Of all categories of material conditions of existence, the most important is production of the necessary [67]means of life. And this is determined by the nature of the productive forces. These are of two kinds: inanimate and personal. The inanimate productive forces are: soil, water, climate, raw materials, tools and machines. The personal productive forces are: the labourers, the inventors, discoverers, engineers, and finally, the qualities of the race—the inherited capacities of specific groups of men, which facilitate work.
The foremost place among the productive forces belongs to the manual and mental labourers; they are the real creators of exchange-value in capitalist society. The next place of importance is taken by modern technology, which is an eminently revolutionising force in society.—("Capital" (German), Vol. I., Chapters 1, 12, 13 and 14, "Poverty of Philosophy" (German edition, 1885, pp. 100-101.))

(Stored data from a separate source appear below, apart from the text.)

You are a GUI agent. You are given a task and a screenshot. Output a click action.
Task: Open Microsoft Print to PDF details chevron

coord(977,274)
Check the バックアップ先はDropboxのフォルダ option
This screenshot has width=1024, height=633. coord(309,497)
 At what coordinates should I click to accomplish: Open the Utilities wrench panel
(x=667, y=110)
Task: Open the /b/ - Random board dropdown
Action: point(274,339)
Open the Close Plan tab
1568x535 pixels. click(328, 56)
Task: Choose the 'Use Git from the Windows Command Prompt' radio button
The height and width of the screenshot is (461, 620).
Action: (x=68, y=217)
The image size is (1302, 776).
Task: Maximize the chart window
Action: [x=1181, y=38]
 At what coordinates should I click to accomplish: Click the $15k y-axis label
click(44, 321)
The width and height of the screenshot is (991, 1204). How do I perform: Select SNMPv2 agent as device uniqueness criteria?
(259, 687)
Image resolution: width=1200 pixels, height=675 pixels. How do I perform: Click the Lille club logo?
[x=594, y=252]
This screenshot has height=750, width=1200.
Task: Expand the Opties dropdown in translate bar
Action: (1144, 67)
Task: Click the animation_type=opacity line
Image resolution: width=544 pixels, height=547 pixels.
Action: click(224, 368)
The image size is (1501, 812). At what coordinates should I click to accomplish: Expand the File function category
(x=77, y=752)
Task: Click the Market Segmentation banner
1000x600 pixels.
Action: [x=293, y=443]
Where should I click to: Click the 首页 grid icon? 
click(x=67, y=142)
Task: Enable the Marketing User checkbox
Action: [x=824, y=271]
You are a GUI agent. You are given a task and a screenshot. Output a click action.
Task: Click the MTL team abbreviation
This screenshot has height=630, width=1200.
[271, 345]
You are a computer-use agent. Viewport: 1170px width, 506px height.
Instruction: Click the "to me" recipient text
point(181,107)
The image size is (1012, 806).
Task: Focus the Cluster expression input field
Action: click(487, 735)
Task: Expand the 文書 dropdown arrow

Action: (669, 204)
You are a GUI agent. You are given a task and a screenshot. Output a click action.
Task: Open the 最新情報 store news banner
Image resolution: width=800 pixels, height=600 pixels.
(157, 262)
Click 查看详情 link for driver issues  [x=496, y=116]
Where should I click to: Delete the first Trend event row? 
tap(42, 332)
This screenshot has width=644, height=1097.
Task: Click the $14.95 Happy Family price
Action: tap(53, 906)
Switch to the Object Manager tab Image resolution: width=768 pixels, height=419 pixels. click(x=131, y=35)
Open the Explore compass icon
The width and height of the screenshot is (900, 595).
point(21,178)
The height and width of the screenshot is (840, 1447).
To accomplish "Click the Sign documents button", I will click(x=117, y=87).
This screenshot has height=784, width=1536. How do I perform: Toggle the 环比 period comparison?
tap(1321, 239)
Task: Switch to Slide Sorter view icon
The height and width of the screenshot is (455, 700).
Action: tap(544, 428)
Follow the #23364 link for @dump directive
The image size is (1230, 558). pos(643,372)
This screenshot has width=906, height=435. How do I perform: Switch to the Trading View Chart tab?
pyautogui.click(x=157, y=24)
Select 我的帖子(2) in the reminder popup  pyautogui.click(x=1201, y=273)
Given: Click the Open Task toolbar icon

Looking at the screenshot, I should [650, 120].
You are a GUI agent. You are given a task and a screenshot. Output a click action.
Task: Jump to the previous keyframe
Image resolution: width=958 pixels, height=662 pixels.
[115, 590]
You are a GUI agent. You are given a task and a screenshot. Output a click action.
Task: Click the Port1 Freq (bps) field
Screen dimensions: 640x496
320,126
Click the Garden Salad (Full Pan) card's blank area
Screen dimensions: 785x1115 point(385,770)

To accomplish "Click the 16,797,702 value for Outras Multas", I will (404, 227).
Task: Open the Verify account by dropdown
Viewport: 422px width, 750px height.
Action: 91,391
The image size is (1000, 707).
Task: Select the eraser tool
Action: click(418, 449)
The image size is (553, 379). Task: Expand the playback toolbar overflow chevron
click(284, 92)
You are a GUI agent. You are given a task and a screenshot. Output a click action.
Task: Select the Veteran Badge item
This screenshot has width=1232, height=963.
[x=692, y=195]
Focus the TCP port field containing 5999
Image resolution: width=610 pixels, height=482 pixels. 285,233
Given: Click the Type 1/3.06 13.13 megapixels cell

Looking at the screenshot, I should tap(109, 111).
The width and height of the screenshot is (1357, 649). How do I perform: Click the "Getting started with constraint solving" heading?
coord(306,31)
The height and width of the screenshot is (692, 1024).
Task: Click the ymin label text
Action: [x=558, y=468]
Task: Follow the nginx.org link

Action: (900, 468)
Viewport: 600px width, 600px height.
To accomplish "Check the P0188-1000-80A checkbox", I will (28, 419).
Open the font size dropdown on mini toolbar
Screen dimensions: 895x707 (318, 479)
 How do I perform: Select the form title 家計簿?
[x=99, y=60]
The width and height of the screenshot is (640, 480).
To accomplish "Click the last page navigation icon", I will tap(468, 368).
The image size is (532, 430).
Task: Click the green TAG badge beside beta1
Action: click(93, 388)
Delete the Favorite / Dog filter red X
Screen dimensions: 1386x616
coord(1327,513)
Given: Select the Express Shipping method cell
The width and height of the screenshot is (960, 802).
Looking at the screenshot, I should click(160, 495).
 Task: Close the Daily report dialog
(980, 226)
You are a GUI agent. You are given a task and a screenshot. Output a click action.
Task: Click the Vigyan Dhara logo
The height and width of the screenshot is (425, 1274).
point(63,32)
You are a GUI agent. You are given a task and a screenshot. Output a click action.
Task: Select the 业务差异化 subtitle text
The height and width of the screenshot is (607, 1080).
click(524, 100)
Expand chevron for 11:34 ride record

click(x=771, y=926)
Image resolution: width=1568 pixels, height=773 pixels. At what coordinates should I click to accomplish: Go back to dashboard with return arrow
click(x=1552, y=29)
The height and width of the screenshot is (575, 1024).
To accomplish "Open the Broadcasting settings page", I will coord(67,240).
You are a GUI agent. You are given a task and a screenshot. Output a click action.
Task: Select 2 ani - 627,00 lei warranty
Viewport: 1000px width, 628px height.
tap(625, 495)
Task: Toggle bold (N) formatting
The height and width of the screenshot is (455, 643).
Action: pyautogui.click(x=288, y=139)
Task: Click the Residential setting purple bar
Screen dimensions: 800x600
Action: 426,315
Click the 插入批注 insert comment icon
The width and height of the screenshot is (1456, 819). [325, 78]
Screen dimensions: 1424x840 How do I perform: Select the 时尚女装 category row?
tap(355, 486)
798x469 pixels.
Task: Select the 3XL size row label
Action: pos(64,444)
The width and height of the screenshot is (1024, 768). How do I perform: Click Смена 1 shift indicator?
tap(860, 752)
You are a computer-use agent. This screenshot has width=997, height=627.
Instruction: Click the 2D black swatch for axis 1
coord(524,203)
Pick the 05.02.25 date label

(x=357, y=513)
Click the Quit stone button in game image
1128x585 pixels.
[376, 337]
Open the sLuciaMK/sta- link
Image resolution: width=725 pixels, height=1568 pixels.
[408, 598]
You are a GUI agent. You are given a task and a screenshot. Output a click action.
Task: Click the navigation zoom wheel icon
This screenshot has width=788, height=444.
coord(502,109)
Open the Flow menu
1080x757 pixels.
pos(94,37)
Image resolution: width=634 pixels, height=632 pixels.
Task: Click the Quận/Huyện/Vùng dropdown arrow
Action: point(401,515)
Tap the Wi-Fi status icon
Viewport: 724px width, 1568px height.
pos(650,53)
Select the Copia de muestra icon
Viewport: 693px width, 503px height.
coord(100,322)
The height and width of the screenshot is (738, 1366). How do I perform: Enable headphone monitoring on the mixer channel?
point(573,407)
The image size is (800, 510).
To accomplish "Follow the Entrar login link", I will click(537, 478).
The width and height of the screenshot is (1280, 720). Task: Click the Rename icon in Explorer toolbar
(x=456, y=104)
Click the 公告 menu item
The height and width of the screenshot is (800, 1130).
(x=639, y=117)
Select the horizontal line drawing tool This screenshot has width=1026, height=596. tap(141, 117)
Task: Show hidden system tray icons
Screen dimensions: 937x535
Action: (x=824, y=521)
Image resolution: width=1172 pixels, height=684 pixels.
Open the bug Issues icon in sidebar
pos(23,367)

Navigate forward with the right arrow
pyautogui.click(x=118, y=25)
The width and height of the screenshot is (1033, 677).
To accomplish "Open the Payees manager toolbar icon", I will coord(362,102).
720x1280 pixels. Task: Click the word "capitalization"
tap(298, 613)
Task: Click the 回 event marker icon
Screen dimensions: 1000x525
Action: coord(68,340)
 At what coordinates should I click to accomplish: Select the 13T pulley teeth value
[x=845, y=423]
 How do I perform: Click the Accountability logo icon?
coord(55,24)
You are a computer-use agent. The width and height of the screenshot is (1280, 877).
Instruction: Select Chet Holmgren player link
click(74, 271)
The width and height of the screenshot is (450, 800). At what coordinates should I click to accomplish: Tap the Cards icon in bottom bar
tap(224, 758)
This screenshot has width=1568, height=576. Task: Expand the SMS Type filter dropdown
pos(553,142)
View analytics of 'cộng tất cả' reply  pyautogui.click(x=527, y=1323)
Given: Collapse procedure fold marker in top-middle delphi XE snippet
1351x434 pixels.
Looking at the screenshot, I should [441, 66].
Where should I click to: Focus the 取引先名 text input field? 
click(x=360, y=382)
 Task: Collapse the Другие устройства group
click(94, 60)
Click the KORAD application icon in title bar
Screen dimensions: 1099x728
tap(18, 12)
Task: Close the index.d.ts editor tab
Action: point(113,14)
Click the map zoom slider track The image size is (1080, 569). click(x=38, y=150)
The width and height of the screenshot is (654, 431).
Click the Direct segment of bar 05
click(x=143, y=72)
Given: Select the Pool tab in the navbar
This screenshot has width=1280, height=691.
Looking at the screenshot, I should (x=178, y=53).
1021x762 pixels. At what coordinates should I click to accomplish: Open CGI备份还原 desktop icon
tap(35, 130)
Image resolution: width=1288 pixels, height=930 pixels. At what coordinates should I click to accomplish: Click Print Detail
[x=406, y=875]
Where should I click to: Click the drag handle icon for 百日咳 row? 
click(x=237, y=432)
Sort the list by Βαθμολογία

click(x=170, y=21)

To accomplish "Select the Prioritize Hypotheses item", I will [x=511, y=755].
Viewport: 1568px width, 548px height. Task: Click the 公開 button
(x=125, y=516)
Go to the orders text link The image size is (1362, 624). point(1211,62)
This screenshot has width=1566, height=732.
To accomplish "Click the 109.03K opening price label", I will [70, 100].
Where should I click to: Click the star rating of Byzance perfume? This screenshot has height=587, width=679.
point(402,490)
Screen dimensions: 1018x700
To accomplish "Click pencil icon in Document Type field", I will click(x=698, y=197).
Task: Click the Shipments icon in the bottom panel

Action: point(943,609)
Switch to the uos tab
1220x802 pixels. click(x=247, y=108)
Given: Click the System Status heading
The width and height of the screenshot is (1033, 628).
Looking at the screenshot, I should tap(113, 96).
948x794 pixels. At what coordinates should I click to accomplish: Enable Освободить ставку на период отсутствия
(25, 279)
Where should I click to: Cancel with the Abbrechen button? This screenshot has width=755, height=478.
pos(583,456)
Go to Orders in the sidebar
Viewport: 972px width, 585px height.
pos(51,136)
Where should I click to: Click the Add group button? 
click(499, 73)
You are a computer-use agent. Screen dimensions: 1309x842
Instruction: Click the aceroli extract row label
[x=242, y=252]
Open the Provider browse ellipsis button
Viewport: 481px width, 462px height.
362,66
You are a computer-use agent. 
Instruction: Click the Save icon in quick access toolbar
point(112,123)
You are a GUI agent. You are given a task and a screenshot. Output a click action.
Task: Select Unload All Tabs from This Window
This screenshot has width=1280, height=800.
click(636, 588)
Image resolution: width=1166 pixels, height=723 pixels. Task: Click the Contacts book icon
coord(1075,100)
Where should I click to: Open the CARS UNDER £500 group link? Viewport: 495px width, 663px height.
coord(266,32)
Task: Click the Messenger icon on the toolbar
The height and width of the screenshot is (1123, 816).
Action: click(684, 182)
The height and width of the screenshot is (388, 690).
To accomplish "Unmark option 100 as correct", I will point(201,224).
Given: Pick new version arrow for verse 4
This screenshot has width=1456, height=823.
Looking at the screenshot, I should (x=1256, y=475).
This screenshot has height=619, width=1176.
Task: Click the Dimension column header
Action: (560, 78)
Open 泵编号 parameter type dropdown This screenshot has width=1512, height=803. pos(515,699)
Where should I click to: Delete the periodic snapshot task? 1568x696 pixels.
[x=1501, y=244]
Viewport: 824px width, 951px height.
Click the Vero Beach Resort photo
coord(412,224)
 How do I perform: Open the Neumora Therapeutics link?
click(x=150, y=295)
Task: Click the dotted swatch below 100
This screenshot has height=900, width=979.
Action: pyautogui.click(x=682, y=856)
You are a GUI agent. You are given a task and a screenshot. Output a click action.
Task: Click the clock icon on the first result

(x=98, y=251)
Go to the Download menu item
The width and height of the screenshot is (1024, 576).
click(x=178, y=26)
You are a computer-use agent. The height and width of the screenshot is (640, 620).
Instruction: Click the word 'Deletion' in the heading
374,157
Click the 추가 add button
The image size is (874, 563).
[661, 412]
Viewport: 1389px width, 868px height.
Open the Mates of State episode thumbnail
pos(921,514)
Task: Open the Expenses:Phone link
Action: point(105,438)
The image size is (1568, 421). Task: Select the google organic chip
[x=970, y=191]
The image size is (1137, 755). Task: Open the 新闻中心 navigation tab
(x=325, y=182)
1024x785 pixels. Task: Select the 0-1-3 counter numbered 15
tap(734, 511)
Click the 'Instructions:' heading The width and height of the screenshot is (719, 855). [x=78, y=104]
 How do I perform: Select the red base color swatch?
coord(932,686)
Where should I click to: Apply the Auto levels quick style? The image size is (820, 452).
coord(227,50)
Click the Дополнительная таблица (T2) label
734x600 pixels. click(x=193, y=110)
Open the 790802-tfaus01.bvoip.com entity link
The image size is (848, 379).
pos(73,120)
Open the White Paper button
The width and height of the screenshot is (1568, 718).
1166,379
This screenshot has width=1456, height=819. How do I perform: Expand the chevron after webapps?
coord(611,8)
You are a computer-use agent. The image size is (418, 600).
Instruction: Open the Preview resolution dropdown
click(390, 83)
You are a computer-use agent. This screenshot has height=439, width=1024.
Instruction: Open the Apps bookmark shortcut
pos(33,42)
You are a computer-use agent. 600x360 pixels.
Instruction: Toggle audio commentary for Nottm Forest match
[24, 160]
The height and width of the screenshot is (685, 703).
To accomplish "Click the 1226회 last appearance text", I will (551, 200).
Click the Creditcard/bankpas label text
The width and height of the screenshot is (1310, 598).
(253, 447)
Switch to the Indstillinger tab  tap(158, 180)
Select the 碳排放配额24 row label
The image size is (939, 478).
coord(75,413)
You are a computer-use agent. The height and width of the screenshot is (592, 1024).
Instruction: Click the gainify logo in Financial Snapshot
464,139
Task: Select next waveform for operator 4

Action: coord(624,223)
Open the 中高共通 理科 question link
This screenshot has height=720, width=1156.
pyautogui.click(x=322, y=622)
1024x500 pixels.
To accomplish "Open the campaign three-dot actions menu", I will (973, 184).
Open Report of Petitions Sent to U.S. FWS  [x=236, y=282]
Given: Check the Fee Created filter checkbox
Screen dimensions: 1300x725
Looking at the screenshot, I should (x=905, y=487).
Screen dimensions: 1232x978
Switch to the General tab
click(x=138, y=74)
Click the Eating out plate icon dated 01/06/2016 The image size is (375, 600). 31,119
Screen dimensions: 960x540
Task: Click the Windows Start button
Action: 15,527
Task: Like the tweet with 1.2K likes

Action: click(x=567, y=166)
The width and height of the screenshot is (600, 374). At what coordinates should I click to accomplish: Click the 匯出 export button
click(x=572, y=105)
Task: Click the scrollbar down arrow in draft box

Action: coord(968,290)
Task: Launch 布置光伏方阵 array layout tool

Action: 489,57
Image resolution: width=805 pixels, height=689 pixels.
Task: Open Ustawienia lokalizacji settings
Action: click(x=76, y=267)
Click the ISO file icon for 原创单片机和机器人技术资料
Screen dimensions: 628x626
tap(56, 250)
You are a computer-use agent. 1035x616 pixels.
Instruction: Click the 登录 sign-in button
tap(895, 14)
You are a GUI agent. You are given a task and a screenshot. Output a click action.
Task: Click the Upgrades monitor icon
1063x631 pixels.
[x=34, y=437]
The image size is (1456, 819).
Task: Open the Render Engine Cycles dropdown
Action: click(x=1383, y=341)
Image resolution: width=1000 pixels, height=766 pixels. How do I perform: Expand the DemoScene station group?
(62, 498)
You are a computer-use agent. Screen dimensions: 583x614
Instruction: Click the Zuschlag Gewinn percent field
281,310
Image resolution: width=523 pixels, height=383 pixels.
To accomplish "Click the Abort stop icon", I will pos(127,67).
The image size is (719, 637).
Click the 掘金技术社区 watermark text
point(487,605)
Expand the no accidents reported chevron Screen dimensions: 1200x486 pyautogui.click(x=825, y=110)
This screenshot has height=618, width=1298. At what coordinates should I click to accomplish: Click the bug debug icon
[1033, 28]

So much for the conception "Productive Forces," which plays an important part with Marx. We come now to the other equally important notion, "Conditions of production." By this phrase Marx understands the legal and State forms, ordinances and laws, as well as the grouping of social classes and sections: thus, the social conditions which regulate property and determine the reciprocal human relations in which production is carried on. The conditions of production are the work of men in society. Just as men produce various material goods out of the materials and forces made available to them by Nature, so they create out of the reactions of the productive forces upon the mind definite social, political, and legal institutions, as well as systems of religion, morals, and philosophy.
[68]"Men make their own history, but do not so spontaneously in conditions chosen by them, but on the contrary, in conditions which they have found ready to hand transmitted and given."—(Marx, "The Eighteenth Brumaire," I.)